Consider the equilibrium conditions for a basic RBC model without labor:
\begin{align} C_t^{-\sigma} & = \beta E_t \left[C_{t+1}^{-\sigma}(\alpha A_{t+1} K_{t+1}^{\alpha-1} + 1 - \delta)\right]\\ Y_t & = A_t K_t^{\alpha}\\ I_t & = K_{t+1} - (1-\delta)K_t\\ Y_t & = C_t + I_t\\ \log A_t & = \rho_a \log A_{t-1} + \epsilon_t \end{align}In the nonstochastic steady state, we have:
\begin{align} K & = \left(\frac{\alpha A}{1/\beta+\delta-1}\right)^{\frac{1}{1-\alpha}}\\ Y & = AK^{\alpha}\\ I & = \delta K\\ C & = Y - I \end{align}Given values for the parameters $\beta$, $\sigma$, $\alpha$, $\delta$, and $A$, steady state values of capital, output, investment, and consumption are easily computed.
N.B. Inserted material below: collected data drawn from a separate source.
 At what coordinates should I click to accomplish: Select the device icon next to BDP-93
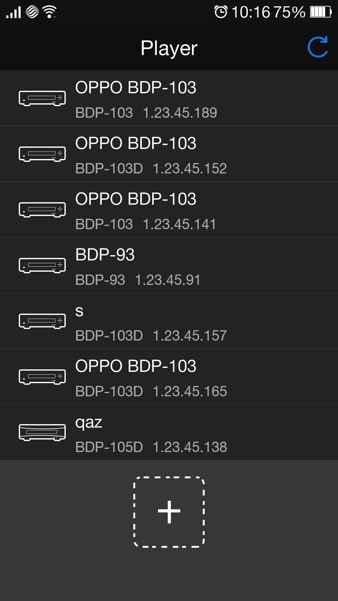[x=42, y=265]
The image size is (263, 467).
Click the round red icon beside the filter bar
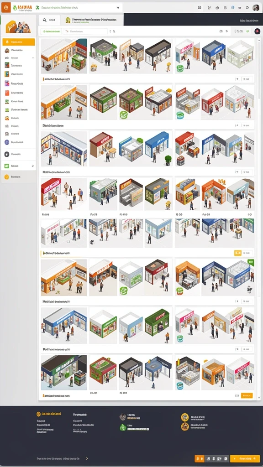pyautogui.click(x=257, y=31)
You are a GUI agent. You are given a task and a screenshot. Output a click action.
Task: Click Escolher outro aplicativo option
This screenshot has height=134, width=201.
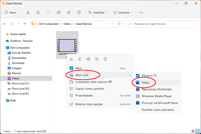coord(158,110)
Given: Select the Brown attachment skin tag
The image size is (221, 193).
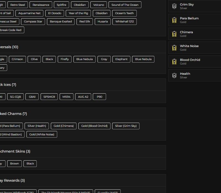Looking at the screenshot, I should coord(14,163).
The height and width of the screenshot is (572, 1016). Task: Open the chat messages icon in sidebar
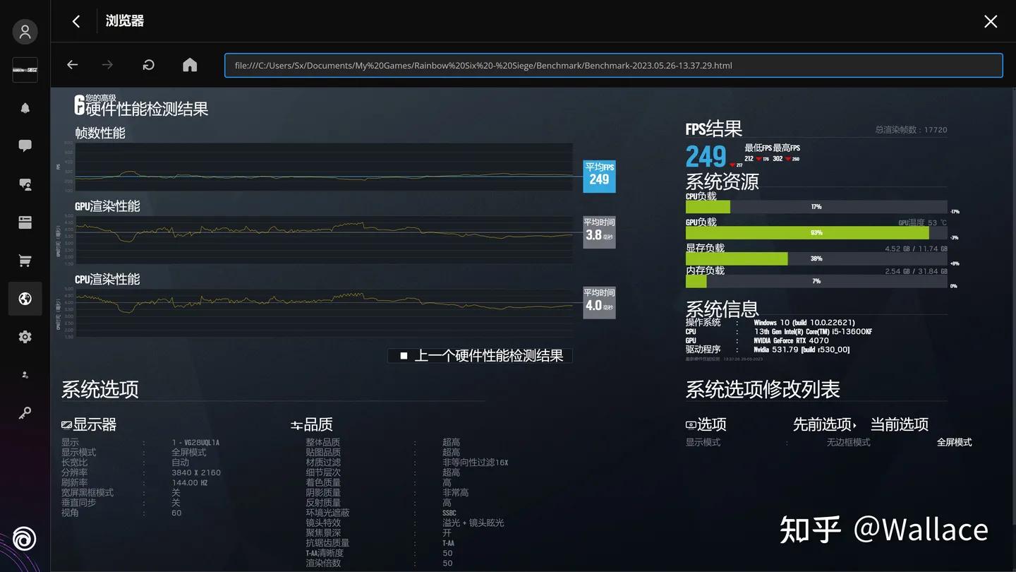tap(25, 145)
# Import numpy, pandas, linearsolve, matplotlib.pyplot
import numpy as np
import pandas as pd
import linearsolve as ls
import matplotlib.pyplot as plt
plt.style.use('classic')
%matplotlib inline
linearsolve
¶To initialize the model, we need to first set the model's parameters. We do this by creating a Pandas Series variable called parameters
:
# Input model parameters
parameters = pd.Series(dtype=float)
parameters['alpha'] = .35
parameters['beta'] = 0.99
parameters['delta'] = 0.025
parameters['rhoa'] = .9
parameters['sigma'] = 1.5
parameters['A'] = 1
Next, we need to define a function that returns the equilibrium conditions of the model. The function will take as inputs two vectors: one vector of "current" variables and another of "forward-looking" or one-period-ahead variables. The function will return an array that represents the equilibirum conditions of the model. We'll enter each equation with all variables moved to one side of the equals sign. For example, here's how we'll enter the produciton fucntion:
production_function = technology_current*capital_current**alpha - output_curent
Here the variable production_function
stores the production function equation set equal to zero. We can enter the equations in almost any way we want. For example, we could also have entered the production function this way:
production_function = 1 - output_curent/technology_current/capital_current**alpha
One more thing to consider: the natural log in the equation describing the evolution of total factor productivity will create problems for the solution routine later on. So rewrite the equation as:
\begin{align} A_{t+1} & = A_{t}^{\rho_a}e^{\epsilon_{t+1}}\\ \end{align}So the complete system of equations that we enter into the program looks like:
\begin{align} C_t^{-\sigma} & = \beta E_t \left[C_{t+1}^{-\sigma}(\alpha Y_{t+1} /K_{t+1}+ 1 - \delta)\right]\\ Y_t & = A_t K_t^{\alpha}\\ I_t & = K_{t+1} - (1-\delta)K_t\\ Y_t & = C_t + I_t\\ A_{t+1} & = A_{t}^{\rho_a}e^{\epsilon_{t+1}} \end{align}Now let's define the function that returns the equilibrium conditions:
# Define function to compute equilibrium conditions
def equations(variables_forward,variables_current,parameters):
# Parameters
p = parameters
# Variables
fwd = variables_forward
cur = variables_current
# Household Euler equation
euler_eqn = p.beta*fwd.c**-p.sigma*(p.alpha*fwd.y/fwd.k+1-p.delta) - cur.c**-p.sigma
# Production function
production_fuction = cur.a*cur.k**p.alpha - cur.y
# Capital evolution
capital_evolution = fwd.k - (1-p.delta)*cur.k - cur.i
# Goods market clearing
market_clearing = cur.c + cur.i - cur.y
# Exogenous technology
technology_proc = cur.a**p.rhoa- fwd.a
# Stack equilibrium conditions into a numpy array
return np.array([
euler_eqn,
production_fuction,
capital_evolution,
market_clearing,
technology_proc
])
Notice that inside the function we have to define the variables of the model form the elements of the input vectors variables_forward
and variables_current
.
To initialize the model, we need to specify the total number of state variables in the model, the number of state variables with exogenous shocks, the names of the endogenous variables, and the parameters of the model.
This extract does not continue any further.